Most file-to-text converters optimize for humans reading the result; this one optimizes for a model reading it. The bet is simple: modern LLMs already "speak" Markdown fluently because they were trained on mountains of it, so emitting headings, tables, lists and links as plain Markdown is both semantically richer and more token-efficient than dumping raw text or HTML into a prompt.
What Sets It Apart
- One API for a wide format spread — Office documents, PDF, EPUB, images, audio, HTML, YouTube URLs, CSV/JSON/XML, and even ZIP archives whose contents are walked recursively. You stop maintaining a converter per file type.
- Structure is the product, not a side effect. Unlike textract or generic HTML-to-Markdown tools that flatten everything, it deliberately preserves the document skeleton so downstream chunking and retrieval have anchors to work with.

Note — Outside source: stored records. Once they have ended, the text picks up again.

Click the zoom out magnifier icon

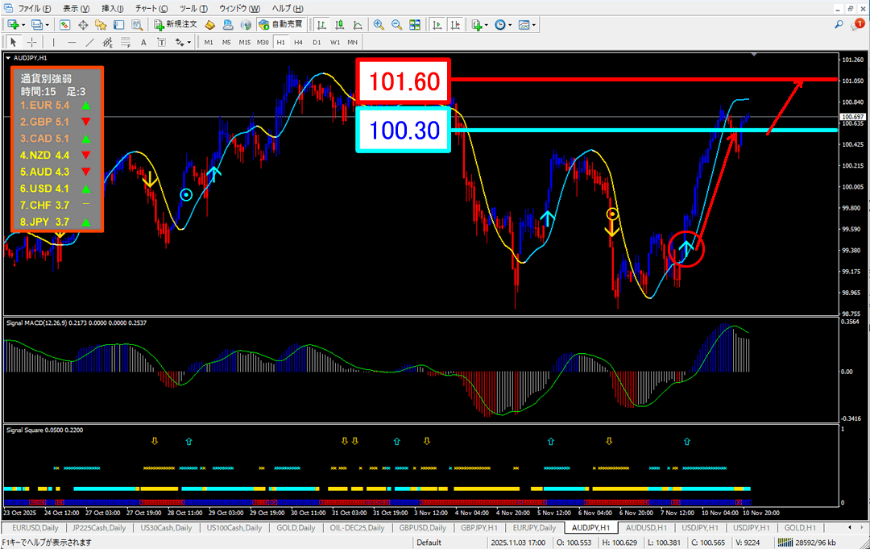pyautogui.click(x=396, y=25)
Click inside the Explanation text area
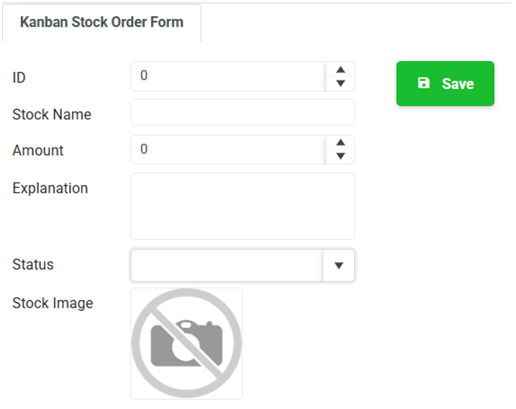This screenshot has height=409, width=516. click(242, 206)
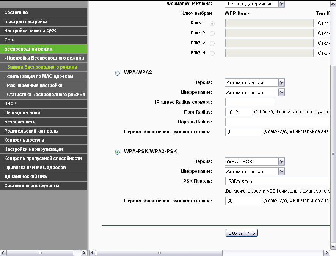The width and height of the screenshot is (336, 256).
Task: Open Статистика Беспроводного режима link
Action: pyautogui.click(x=44, y=95)
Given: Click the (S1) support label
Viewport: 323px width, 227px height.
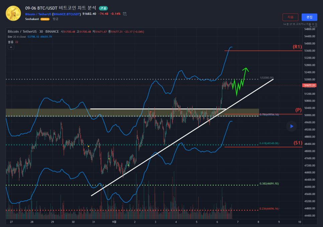Looking at the screenshot, I should (298, 143).
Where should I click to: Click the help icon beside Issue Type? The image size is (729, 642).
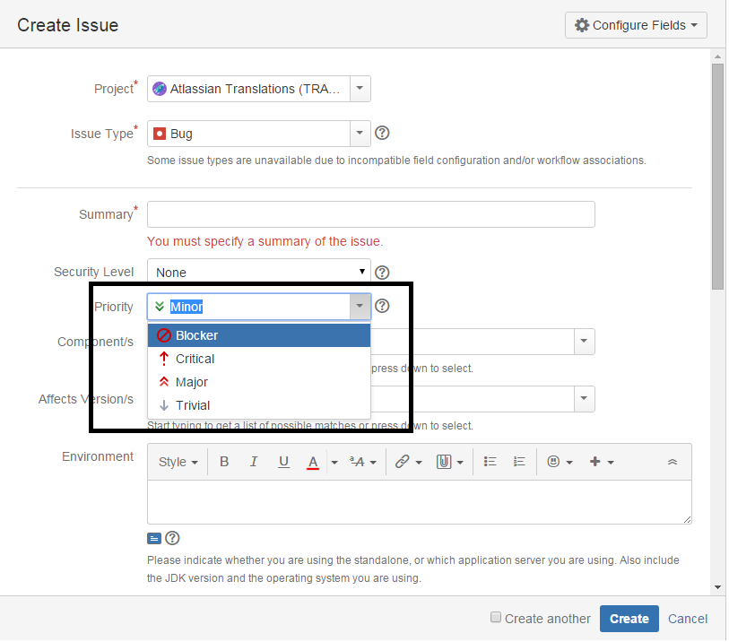[x=382, y=134]
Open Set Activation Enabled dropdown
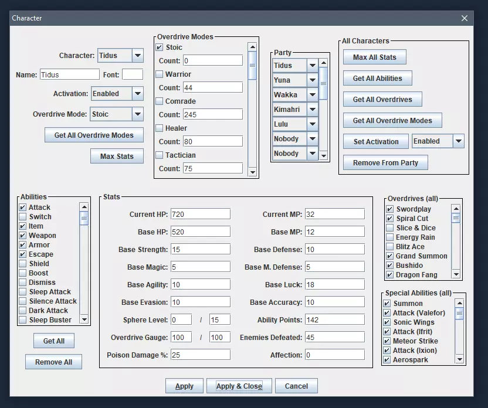The height and width of the screenshot is (408, 488). (x=458, y=141)
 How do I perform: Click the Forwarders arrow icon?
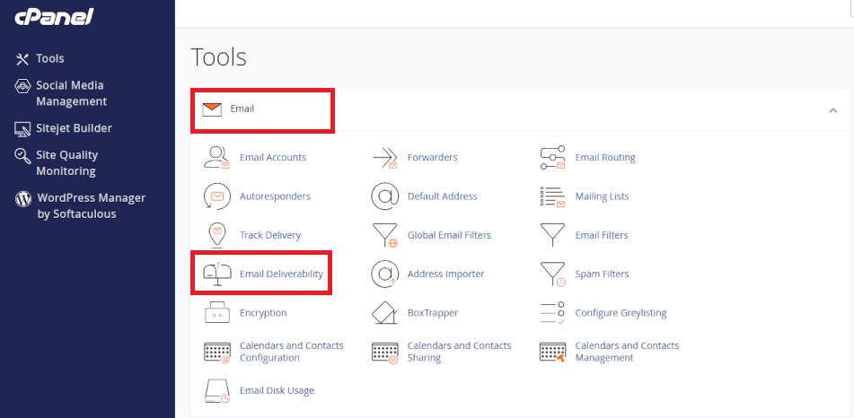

- Optional intelligence where plain parsing fails: OCR for scanned images, speech transcription for audio, LLM vision captions for pictures and slides, and Azure Document Intelligence for hard PDFs. Heavy dependencies stay opt-in via pip extras, so a base install stays lightweight.
Great Fit If
You are feeding heterogeneous documents into a RAG index or analysis pipeline and want one predictable Markdown surface instead of bespoke parsers. It ships both a CLI and a Python class, plus a plugin system for custom converters. Look elsewhere if you need pixel-faithful reproduction, exact layout, or polished output for human reading — fidelity to visual presentation is explicitly not a goal, and complex tables or scanned PDFs can still need the optional OCR and Azure paths to come out clean.